As suas declarações constam de uma grande reportagem publicada este sábado no Diário de Notícias. O economista explica que nos municípios que estão a mais de uma hora do serviço de interrupção voluntária de gravidez mais próximo “têm menos 22% que município que estão a até 30 minutos de serviço”, uma distância medida em termos de transporte automóvel e que, portanto, implicará um tempo de deslocação ainda maior se for feito em transportes públicos.
No total, “84% dos abortos dizem respeito a mulheres que residiam a 30 ou menos minutos de um serviço de interrupção de gravidez, 13% às que residiam a entre 30 e 60 minutos, e 3% àquelas a mais de uma hora.” Os números dizem respeito aos anos entre 2008 e 2016, o último ano em que a Direção-Geral da Saúde deixou de publicar os dados de abortos por hospital, alegando a entrada em vigor do Regulamento Geral de Proteção de Dados. Mas o estudo pondera o fator populacional, ou seja o número de mulheres em idade fértil por cada região, pelo que a diferença não pode ser atribuída às populações serem menores.
Bloco quer explicações de Ministro da Saúde sobre problemas no acesso ao aborto
No período estudado, houve hospitais que fecharam as suas consultas de interrupção de gravidez. António Melo explica que nas “regiões onde se fecha o serviço de IG sofrem uma redução dos abortos legais, e que as mulheres aí residentes demoram a chegar ao contacto com um serviço onde haja consulta prévia”.
O economista defendeu a sua tese de doutoramento no passado mês de outubro na Universidade de Paris-Dauphine e a sua primeira parte, intitulada “Todas as estradas levam ao mesmo destino? Proximidade a serviços de aborto, abortos e respetivas condições em Portugal” tornou-se um artigo independente, enviado ao Journal of Population Economics. Nele também se considera que um dos problemas é o prazo legal para interrupção por decisão exclusiva da mulher, “o menor da Europa”, escreve-se na reportagem”, enquanto que na tese se pode ler: “com apenas 10 semanas para se abortar legalmente, os atrasos que observamos na chegada aos serviços podem explicar por que motivo as regiões com menor acesso à interrupção de gravidez têm taxas mais baixas – as mulheres podem estar a requerer este cuidado de saúde demasiado tarde para ser autorizado e, consequentemente, levar as gravidezes a termo.”

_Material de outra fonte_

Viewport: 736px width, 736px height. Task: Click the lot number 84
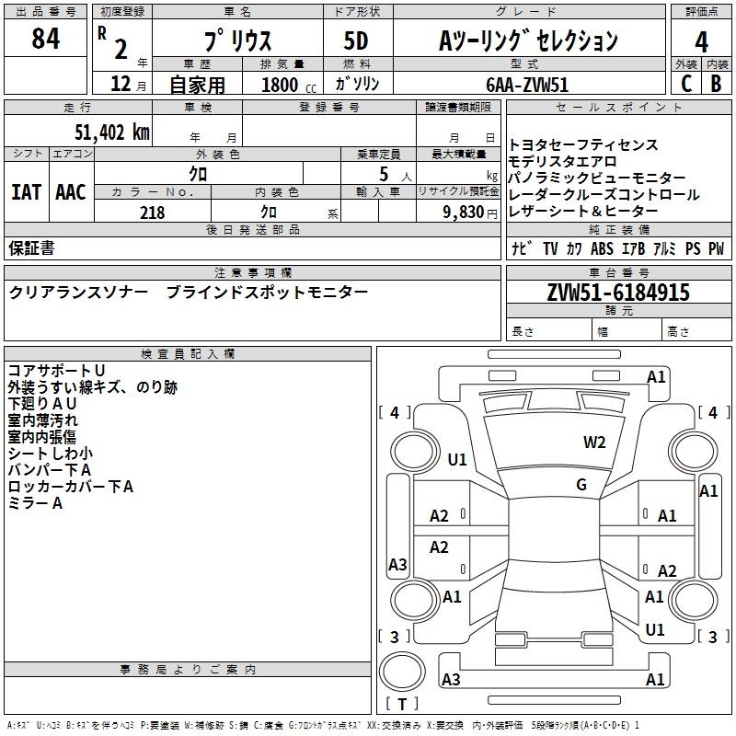coord(45,39)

Outro aspeto que consta da investigação é que o número de gravidezes adolescentes não varia de acordo com a distância a um serviço de IG, o que se mediu para despistar a hipótese de que a distância de um serviço destes reforçasse o recurso a meios contracetivos.
O estudo mostra ainda que “mulheres que vivem mais longe de um serviço de IG abortam com mais semanas de gravidez e que esse facto é, sobretudo, causado por chegarem tarde aos serviços, possivelmente devido a não saberem como aceder-lhes”. Estima-se que “mulheres que vivem a entre 30 e 60 minutos de um serviço de IG têm uma probabilidade 140% maior de abortar depois das nove semanas e que essa probabilidade é ainda maior - 157% - para as que vivem a mais de uma hora.” Isto tem consequências de saúde e no SNS: “Os hospitais públicos que atendem as mulheres que estão perto do final do prazo podem ter dificuldade em providenciar a interrupção no tempo necessário (…) obrigando-os a contratar o serviço no privado, onde 97% do aborto é cirúrgico”.

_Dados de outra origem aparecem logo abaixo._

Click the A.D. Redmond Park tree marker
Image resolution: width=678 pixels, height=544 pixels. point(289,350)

Em termos de percentagem, “a proporção de abortos encaminhados para clínicas privadas aumenta de 21% entre mulheres que vivem até 30 minutos de um serviço com IG para 37% entre mulheres que vivem a uma hora de viagem. Do mesmo modo, a proporção de IG cirúrgica aumenta de 31% entre as mulheres que residem a 30 minutos de um serviço de IG para 44% naquelas que enfrentam tempos de viagem superiores a uma hora.”
Sobre a discriminação geográfica que tudo isto implica, António Melo diz à jornalista Fernanda Câncio: “creio que mesmo para alguém que seja contra o aborto é impossível justificar que uma mulher de Lisboa possa abortar e uma em Portalegre não”, o mesmo se podendo dizer sobre o fator económico: “e claro que quem tem dinheiro consegue sempre, o problema é sempre para as mesmas – as pessoas com mais dificuldades económicas, as mais jovens.”